You're confusing different concepts here. An llm is technically not unpredictable by itself (at least the ones we are talking about here, there are different problems with beasts like GPT4 [1]). The "randomness" of llms you are probably experiencing stems from the autoregressive completion, which samples from probabilities for a temperature T>0 (which is very common because it makes sense in chat applications). But there is nothing that prevents you from simply choosing greedy sampling, which would make your output 100% deterministic and reproducible. That is particularly useful for disassembling/decompiling and has the chance to vastly improve over existing tools, because it is common knowledge that they are often not the sharpest tools and humans are much better at piecing together working code.

The other question here is accuracy for compiling. For that it is important whether the llm can follow a specification correctly. Because once you write unspecified behaviour, your code is fair game for other compilers as well. So the real question is how well does it follow the spec how good is it at dealing with situations where normal compilers will flounder.

[1] https://152334h.github.io/blog/non-determinism-in-gpt-4/

Determinism for any given input isn't an interesting metric though. Inputs are always different, or else you could just replace it with a lookup function. What's important is reliability of the output given a distribution of inputs, and that's where LLMs are unreliable. Temperature sampling can be a technique to improve reliability particularly when things get into repetitve loops - though usually it's to increase creativity.

> The "randomness" of llms you are probably experiencing stems from the autoregressive completion, which samples from probabilities for a temperature T>0 (which is very common because it makes sense in chat applications).

Even that “random” sampling is deterministic, in that if you use the same PRNG algorithm with the same random seed, then (all else being equal) you should get the same results every time.

To get genuine nondeterminism, you need an external source of randomness, such as thermal noise, keystroke timing, etc. (Even whether that is really non-deterministic depends on a whole lot of contested issues in philosophy and physics, but at least we can say it is non-deterministic for all practical purposes.)

It is normally not a necessary feature of a compiler to be determistic. A compiler should be correct against a specification. If the specification allows indeterminism a compiler should be able to exploit them. I remember the story of the sather-k compiler that did things differently based on the phase of the moon.

It's technically correct that a language specification is rarely precise enough to require compiler output to be deterministic.

But it's pragmatically true that engineers will want to murder you if your compiler is non-deterministic. All sorts of build systems, benchmark harnesses, supply chain validation tools, and other bits of surrounding ecosystem will shit the bed if the compiler doesn't produce bitwise identical output on the same input and compiler flags.

Can vouch for this having fixed non-determinism bugs in a compiler.
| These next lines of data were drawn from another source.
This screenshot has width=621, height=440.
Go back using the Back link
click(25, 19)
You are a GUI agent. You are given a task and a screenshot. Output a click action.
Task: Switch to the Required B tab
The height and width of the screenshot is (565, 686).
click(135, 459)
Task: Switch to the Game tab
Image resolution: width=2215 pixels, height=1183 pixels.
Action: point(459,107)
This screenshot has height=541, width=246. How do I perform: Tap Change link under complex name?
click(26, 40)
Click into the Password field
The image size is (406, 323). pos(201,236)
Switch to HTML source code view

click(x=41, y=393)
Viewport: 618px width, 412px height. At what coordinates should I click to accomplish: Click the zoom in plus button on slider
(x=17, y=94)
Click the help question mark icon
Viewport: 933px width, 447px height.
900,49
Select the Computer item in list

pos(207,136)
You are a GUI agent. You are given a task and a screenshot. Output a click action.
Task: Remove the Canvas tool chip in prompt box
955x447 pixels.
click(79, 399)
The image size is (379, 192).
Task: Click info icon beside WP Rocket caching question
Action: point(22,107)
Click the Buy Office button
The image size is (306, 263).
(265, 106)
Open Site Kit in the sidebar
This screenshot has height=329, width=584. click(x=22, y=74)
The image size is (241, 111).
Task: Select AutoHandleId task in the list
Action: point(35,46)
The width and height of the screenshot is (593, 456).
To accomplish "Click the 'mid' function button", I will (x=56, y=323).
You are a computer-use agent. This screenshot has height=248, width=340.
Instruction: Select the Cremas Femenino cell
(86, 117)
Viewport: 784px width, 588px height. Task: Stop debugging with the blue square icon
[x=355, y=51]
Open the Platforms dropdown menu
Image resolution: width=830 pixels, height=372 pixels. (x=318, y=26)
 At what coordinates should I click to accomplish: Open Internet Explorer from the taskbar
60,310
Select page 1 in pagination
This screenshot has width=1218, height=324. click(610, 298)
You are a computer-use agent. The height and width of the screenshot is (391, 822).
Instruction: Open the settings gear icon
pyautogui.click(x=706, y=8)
Nobody is happy if your builds aren't reproducible. You'll also suffer crazy performance problems as everything downstream rebuilds randomly and all your build caches randomly miss.

PGO can be used in such situations, but the profile needs to be checked in. Same code + same profile -> same binary (assuming the compiler is deterministic, which is tested quite extensively).

There are several big projects that use PGO (like Chrome), and you can get a deterministic build at whatever revision using PGO as the profiles are checked in to the repository.

I wasn’t trying to conflate the two. PGO traditionally meant a trace build but as a term it’s pretty generic, at least to me to the general concept of “you have profile information that replaces generically tuned heuristics that the compiler uses). AutoFDO I’d classify as an extension to that concept to a more general PGO technique; kind of ThinLTO vs LTO. Specifically, it generates the “same” information to supplant compiler heuristics, but is more flexible in that the sample can be fed back into “arbitrary” versions of the code using normal sampling techniques instead of an instrumented trace. The reason sampling is better is that it more easily fits into capturing data from production which is much harder to accomplish for the tracing variant (due to perf overheads). Additionally, because it works across versions the amortized compile cost drops from 2x to 1x because you only need to reseed your profile data periodically.

I was under the impression they had switched to AutoFDO across the board but maybe that’s just for their cloud stuff and Chrome continues to run a representative workload since that path is more mature. I would guess that if it’s not being used already, they’re exploring how to make Chrome run AutoFDO for the same reason everyone started using ThinLTO - it brought most of the advantages while fixing the disadvantages that hampered adoption.

And yes, while PGO is available natively, AutoFDO isn’t quite as smooth.

I'm not sure where you're getting your information from.

Chrome (and many other performance-critical workloads) is using instrumented PGO because it gives better performance gains, not because it's a more mature path. AutoFDO is only used in situations where collecting data with an instrumented build is difficult.

Last I looked AutoFDO builds were similar in performance to PGO as ThinLTO vs LTO is. I’d say that collecting data with an instrumented Chrome build is extremely difficult - you’re relying on your synthetic benchmark environment which is very very different from the real world (eg extensions aren’t installed, the patterns of websites being browsed is not realistic, etc). There’s also a 2x compile cost because you have to build Chrome twice in the exact same way + you have to run a synthetic benchmark on each build to generate the trace.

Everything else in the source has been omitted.